In my research I’ve been reading any work on production design I can get my hands (some of the older ones are hard to find or rare enough to be fabulously expensive). Over the coming summer, I will offer a series of capsule reviews on these texts. These won’t be extensive, analytical reviews, the type you’d likely find in a scholarly journal. Rather, I’ll write up brief descriptions covering the book’s angle of approach, the general nature of its content, and how useful I personally have found it in my research. Some of the texts are specifically about production design and designers, others are about mise-en-scène analysis, and still others are about specific aspects of design (for example, the design of domestic spaces, or the design of certain types of buildings). 

The basic idea is to begin to create a repository of titles so that other scholars researching production design might have a starting point. The list will by no means be exhaustive (and mostly about Hollywood), and I’m open to suggestions if it seems I’ve missed anything.

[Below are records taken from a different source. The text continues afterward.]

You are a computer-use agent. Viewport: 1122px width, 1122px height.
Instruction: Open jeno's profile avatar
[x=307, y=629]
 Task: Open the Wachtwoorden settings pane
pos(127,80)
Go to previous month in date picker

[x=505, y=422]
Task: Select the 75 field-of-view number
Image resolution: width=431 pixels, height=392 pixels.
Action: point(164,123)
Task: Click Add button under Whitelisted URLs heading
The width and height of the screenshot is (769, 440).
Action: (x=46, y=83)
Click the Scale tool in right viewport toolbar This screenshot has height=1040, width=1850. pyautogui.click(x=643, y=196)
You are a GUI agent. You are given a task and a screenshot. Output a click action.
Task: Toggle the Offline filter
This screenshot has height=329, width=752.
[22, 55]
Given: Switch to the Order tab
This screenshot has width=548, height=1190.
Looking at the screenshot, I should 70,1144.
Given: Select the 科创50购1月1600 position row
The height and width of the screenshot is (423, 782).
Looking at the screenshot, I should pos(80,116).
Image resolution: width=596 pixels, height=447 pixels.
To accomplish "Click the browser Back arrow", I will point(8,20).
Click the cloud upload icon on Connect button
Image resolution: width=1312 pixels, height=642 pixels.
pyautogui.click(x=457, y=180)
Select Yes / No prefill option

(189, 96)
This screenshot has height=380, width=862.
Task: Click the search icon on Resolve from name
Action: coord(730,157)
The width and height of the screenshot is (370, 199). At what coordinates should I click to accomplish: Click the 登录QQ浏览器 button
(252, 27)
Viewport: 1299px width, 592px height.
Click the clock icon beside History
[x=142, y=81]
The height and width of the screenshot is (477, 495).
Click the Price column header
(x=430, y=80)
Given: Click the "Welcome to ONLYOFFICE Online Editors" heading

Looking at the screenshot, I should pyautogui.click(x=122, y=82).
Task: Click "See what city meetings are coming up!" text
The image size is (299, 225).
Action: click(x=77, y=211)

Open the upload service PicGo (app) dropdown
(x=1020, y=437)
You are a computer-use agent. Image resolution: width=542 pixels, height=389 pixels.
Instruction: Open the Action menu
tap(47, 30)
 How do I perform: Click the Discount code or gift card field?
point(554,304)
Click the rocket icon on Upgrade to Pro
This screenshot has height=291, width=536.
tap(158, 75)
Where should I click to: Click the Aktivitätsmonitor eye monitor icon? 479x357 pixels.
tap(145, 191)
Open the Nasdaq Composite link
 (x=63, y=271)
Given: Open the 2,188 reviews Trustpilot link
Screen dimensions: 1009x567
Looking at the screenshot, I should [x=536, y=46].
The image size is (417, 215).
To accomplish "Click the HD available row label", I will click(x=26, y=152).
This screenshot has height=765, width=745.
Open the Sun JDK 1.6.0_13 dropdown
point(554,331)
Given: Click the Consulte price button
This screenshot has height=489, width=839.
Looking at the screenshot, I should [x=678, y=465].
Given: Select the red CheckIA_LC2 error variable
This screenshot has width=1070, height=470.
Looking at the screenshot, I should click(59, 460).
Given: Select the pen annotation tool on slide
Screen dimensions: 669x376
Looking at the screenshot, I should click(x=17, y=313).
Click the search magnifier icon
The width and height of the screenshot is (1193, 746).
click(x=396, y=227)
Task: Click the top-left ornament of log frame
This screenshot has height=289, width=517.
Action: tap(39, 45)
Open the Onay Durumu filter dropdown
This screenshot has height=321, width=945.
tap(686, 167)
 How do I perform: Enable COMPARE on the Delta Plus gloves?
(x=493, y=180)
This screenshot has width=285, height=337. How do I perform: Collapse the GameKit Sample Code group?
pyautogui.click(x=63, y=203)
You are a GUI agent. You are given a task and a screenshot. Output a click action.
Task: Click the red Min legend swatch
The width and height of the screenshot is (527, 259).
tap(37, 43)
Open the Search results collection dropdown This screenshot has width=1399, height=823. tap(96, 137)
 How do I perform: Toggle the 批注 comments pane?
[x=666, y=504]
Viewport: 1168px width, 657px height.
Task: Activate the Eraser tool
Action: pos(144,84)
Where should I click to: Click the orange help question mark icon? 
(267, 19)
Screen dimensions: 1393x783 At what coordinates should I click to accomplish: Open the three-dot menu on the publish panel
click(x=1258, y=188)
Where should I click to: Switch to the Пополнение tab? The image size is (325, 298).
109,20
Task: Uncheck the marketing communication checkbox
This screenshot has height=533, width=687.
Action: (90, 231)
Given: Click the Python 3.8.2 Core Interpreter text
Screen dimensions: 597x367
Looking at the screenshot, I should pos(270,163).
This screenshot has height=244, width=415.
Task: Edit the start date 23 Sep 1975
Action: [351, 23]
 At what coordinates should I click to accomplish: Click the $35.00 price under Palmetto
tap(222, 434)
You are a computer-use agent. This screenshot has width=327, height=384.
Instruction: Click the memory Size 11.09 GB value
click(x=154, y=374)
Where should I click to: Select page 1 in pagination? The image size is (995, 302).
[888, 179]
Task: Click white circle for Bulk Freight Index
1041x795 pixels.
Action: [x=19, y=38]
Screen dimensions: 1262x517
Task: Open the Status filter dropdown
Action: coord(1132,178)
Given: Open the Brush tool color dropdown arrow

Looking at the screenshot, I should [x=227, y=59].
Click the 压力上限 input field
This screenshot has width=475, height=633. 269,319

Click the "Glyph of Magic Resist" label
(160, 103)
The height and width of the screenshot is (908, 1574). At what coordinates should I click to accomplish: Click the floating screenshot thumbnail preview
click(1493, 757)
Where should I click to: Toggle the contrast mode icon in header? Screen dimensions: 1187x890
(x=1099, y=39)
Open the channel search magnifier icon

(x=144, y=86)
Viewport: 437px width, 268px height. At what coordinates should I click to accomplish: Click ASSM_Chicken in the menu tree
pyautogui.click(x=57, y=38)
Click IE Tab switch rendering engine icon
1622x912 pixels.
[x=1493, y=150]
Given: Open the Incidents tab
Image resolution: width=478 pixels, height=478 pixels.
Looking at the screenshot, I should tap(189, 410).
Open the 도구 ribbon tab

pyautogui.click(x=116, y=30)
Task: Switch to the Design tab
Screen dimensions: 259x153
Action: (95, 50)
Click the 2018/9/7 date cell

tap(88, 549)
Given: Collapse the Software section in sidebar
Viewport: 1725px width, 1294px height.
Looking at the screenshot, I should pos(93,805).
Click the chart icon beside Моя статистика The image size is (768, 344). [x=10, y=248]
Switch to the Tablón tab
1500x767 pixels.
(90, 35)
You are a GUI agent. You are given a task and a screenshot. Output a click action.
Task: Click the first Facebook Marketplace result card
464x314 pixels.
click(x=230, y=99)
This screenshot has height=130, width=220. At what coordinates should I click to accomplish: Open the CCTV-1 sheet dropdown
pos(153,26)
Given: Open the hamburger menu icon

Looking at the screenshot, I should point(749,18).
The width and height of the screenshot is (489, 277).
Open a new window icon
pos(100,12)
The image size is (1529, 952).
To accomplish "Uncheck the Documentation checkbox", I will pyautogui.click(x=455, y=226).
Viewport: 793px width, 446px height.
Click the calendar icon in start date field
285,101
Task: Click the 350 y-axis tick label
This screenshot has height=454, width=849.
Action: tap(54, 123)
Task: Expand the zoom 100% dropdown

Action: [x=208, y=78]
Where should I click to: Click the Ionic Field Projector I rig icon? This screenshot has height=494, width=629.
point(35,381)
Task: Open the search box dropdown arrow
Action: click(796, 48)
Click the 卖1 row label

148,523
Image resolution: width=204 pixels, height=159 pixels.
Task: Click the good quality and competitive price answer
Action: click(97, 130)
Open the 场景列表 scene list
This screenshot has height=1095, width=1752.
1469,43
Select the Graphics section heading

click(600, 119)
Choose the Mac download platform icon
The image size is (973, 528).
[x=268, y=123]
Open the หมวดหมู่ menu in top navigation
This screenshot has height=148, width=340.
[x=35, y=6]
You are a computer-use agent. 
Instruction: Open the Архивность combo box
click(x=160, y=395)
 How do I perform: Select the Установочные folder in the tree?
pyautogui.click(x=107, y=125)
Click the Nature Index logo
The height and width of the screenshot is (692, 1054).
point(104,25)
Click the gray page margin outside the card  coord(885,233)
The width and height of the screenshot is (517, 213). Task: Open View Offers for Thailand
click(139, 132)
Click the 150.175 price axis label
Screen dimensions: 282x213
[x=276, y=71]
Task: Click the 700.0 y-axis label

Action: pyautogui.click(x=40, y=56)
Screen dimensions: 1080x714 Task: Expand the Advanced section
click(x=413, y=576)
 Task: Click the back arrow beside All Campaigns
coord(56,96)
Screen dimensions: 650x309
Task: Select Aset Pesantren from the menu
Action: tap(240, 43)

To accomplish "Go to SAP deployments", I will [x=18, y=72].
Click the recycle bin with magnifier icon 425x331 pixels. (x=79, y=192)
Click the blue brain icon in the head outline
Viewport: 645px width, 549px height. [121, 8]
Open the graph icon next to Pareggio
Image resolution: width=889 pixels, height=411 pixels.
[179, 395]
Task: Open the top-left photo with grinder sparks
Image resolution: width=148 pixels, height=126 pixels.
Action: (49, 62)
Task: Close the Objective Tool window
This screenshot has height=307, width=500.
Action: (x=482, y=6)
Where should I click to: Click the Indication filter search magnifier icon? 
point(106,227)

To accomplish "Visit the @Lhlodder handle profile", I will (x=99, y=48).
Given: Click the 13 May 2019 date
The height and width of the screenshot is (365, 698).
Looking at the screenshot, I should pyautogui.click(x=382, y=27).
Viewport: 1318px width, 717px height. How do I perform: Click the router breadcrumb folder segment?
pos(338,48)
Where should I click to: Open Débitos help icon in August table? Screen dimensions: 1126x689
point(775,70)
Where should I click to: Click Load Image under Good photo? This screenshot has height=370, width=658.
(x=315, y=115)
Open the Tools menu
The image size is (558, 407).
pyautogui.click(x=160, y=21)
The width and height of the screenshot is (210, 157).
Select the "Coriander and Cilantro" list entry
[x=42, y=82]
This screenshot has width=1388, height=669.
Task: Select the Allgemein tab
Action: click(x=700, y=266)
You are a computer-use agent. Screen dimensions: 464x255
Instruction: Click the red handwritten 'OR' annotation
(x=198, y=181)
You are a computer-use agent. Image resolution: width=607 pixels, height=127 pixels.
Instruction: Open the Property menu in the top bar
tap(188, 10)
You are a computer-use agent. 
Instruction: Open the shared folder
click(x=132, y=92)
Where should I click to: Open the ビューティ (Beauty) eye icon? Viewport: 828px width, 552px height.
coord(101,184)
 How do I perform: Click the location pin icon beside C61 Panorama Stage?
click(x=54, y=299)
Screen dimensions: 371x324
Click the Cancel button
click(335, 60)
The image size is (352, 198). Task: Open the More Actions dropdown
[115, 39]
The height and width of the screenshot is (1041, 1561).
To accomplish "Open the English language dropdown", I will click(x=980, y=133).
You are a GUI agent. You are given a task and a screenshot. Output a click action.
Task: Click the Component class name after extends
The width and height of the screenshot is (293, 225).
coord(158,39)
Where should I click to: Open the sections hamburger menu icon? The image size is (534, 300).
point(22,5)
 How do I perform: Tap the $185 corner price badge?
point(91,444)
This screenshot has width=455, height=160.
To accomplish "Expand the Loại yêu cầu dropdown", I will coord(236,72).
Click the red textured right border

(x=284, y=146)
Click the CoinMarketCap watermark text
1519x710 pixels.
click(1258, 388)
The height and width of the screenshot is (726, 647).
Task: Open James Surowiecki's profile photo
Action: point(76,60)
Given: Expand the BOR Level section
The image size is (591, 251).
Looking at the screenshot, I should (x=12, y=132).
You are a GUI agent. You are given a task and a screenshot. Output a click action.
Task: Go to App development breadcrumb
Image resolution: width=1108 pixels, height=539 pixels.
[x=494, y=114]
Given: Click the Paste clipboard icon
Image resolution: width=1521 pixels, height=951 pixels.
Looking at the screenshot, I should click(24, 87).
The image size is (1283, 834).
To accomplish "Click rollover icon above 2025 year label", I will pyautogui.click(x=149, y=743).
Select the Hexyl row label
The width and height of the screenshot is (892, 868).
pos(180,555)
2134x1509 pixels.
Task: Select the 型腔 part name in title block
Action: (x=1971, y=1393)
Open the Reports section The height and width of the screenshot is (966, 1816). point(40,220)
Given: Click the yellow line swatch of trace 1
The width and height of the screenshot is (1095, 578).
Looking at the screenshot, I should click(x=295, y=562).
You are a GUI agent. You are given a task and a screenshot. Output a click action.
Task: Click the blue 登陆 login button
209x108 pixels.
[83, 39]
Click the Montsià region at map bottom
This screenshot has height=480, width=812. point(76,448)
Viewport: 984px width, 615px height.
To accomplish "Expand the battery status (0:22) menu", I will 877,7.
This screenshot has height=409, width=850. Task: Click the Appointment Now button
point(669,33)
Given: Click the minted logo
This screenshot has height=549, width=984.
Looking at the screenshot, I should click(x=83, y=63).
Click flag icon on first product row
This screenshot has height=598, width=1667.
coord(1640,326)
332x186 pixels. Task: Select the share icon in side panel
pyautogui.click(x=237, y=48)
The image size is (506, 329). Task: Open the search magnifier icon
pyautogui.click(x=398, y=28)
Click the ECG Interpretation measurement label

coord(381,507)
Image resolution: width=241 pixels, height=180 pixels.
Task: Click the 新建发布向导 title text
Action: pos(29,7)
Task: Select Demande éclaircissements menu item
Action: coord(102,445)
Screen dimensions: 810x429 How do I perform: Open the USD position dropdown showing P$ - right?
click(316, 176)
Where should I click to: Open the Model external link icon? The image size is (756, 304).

I’ll start with a couple of texts about production design and how it works: Jane Barnwell’s Production Design: Architects of the Screen (Wallflower, 2004) and the collection Art Direction and Production Design, edited by Lucy Fischer (I. B. Tauris, 2015). I’ll then move on to a couple texts on mise-en-scène, Mise-en-Scène: Film Style and Interpretation by John Gibbs (Wallflower, 2002) and Mise en Scène and Film Style: From Classical Hollywood to New Media Art by Adrian Martin (Palgrave Macmillan, 2014), with more titles to follow.

As traditional, director-centred auteurism continues to give way to a more holistic, encompassing approach to film studies, a better understanding of the role that production design plays in filmmaking and film meaning will be a necessary component of the process. I hope that these reviews might be of some help to scholars and film fans who want to deepen their knowledge of this vital aspect of film history.